*INSTRUCTIONS TO FOLLOW*: Return each of the entries below word for word.

*DATASET EXTRACT*:
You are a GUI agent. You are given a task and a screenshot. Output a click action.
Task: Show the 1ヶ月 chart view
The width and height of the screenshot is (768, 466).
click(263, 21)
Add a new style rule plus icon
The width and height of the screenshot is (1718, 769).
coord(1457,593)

*YOUR SOLUTION*:
You are a GUI agent. You are given a task and a screenshot. Output a click action.
Task: Show the 1ヶ月 chart view
The width and height of the screenshot is (768, 466).
click(263, 21)
Add a new style rule plus icon
The width and height of the screenshot is (1718, 769).
coord(1457,593)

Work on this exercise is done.